With demolition of the concrete plant finally complete, RiverFront on the Anacostia, the on-again off-again Southeast waterfront mega-project is on, again - pending various hearings, presentations, meetings, and ultimate approval of some very substantial changes to the zoning application.
Developers Patriot Transportation Holding Inc. and Midatlantic Realty Partners LLC (MRP) filed a modification with the Zoning Commission last month to, among other things, modify the Phase One building from an office complex to a residential building. The proposed residential building would be nine stories tall and include up to 350 units, 286 underground parking spaces, and 300,000 square feet of gross floor area (8% of which would be set aside for affordable housing at 80% of AMI). The new filing retains the 12,500 s.f. of retail space for lease, but now wants to earmark 7,000 s.f. as "flex space" or "residential amenity space."
Last week, the Zoning Commission gave their first impressions of the new plans, and it wasn't pretty. One commissioner called it "an affront" and a "bastardization," even going so far as to suggest the developers might have to start the PUD process from square one. Another excoriated the developers from reducing the initial 80,000 s.f. of retail space to under 24,000 s.f. in the latest filing, with 7,000 of that possibly being converted to non-retail "flex space." Even the most positive board member damned the project with faint praise - characterizing it as an improvement on the original PUD, but "boring" and "simplistic." In the end, the board deferred a decision, and the next public hearing is on February 13.
The new building, designed by SK&I, is U-shaped, facing the river, with a private inner courtyard. On the east side is a planned greenspace (Anacostia Plaza) and on the west side, in between the Phase One building and the Phase Two (also residential) building, another large plaza (the Mews) that "privileges pedestrians over vehicles." The new landscape plan, by Oculus, uses the idea of "ecotone" (in the report, this is defined as "an ecological term referring to the transitional zone between two ecologies") to create an impressive stormwater management and filtration system that will both provide lush public native plant green spaces, and filter runoff. (And the Anacostia River can use all the help it can get.)

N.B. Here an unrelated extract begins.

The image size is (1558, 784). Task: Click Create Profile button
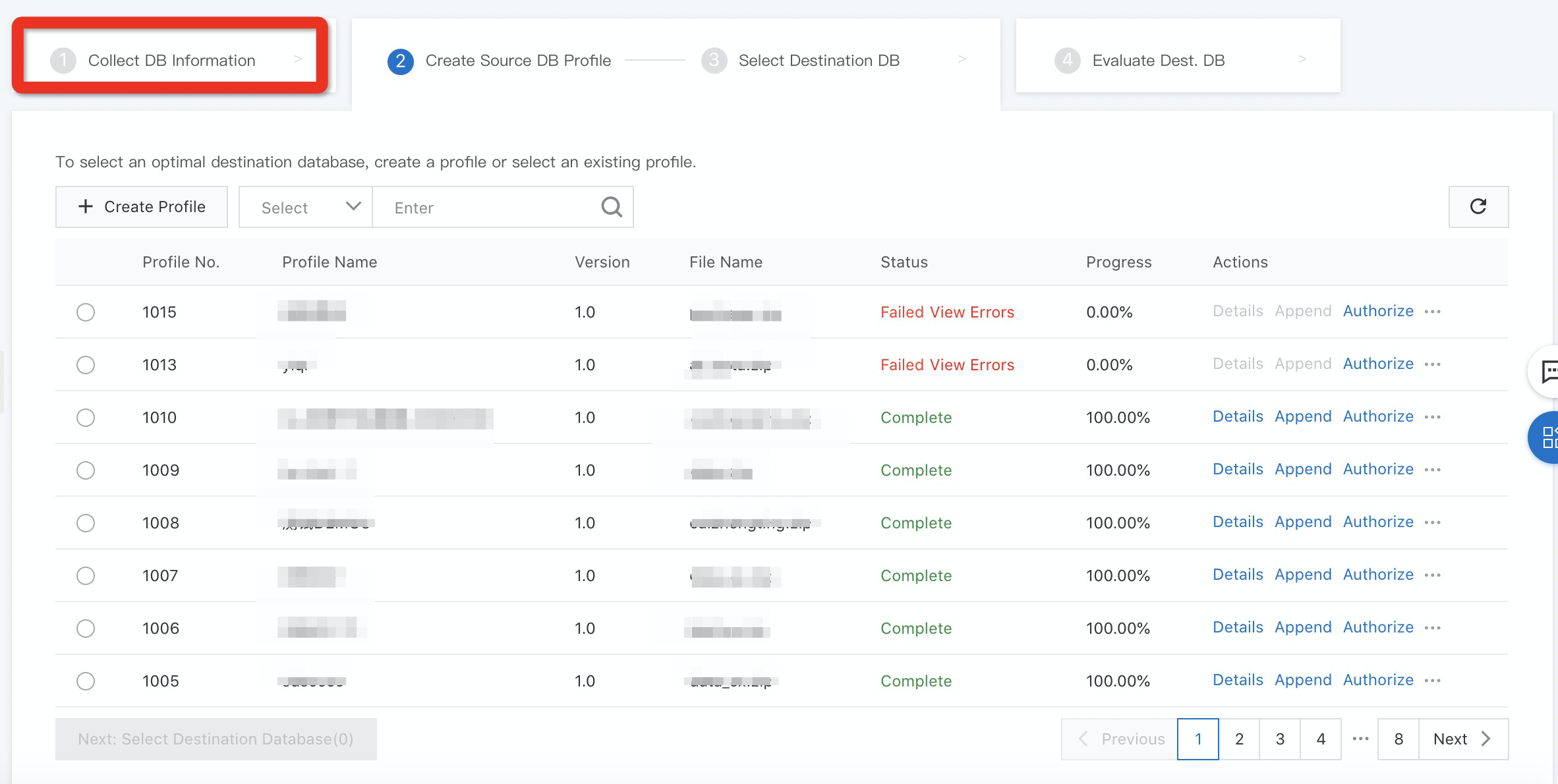click(x=142, y=207)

Phases II (a 262K s.f., 130-foot tall residential building), III (326K s.f., 130-foot tall office building), and IV (275K s.f., 130-foot tall hotel) are unchanged. FRP anticipates a Q2 2013 groundbreaking, with move-ins starting in Q1 2015, and everything wrapped up by that summer.
Big picture, the plan is cut from the same cloth as the plans for the Wharf and the Maryland Avenue redevelopments. (There are only so many ways to skin a cat, after all.) Much like those plans, this latest filing is hoping that their conversion of the Phase One building from office to residential "will provide the critical mass of people necessary in order to support future office and retail uses." Of course, this could take a while, which is the thinking behind the "flex space." What if they build it, but people don't come? The plan also asks for permission to use the Phase II/III/IV sites for interim projects like a farmer's market or temporary retail, rather than letting those spaces remain dormant. It's a good strategy to lure more people to the area, and can only help not just their development, but the neighborhood as a whole as it gears up to make the transition to world-class waterfront.
But first, developers need to win over the Zoning Commission, which is proving to be a harder task than they may have anticipated.
4 comments:
That's a shame. Residential doesn't offer the same density that office does (i.e., 1000 sq. ft. houses two residents or four office workers), and having more residents on site will make it more difficult to lease the remaining retail to livelier, noisier uses (e.g., bars) that might be appropriate next to a ballpark.
That said, it probably makes sense given the distance to Metro and the surfeit of empty offices nearby. Plus, there's only so many little retail nodes facing the waterfront that can be developed in isolation -- this site is far enough from the Yards Park that they won't be seen as one contiguous "restaurant row."
There needs to be a mix of offices and residence. If an area is all businesses, then it gets a bunch of lunch places, banks and dry cleaners and rolls up after 5pm and on weekends.
If its all residences, it's dead during the day.
With both you can have a wider variety of business and the area can bustle day, evening and weekends.
One worries about yet another large rental building in the Ballpark District, sized for a REIT to buy at top dollar and therefore charge top dollar rents for, ensuring turnover and denying much sense of place or "neighborhood" in a meaningful sense of the word. Reduction in the retail component only compounds the problem.
For a by-right project, this concern isn't relevant, but Florida Rock is a PUD. A PUD should have public amenities. The "ecotone" possibly counts, as would the park. But the percentage of affordable/subsidized units seems to be the same as IZ requires for a by-right development, and such a large building ensures that it will be more a world unto itself than part of an organically urban community.
An ecotone is a transition between two ecosystems or habitats. The phrasing used in this article makes no sense (there is no such thing as "an ecology", so you can't have a "transition zone between two ecologies").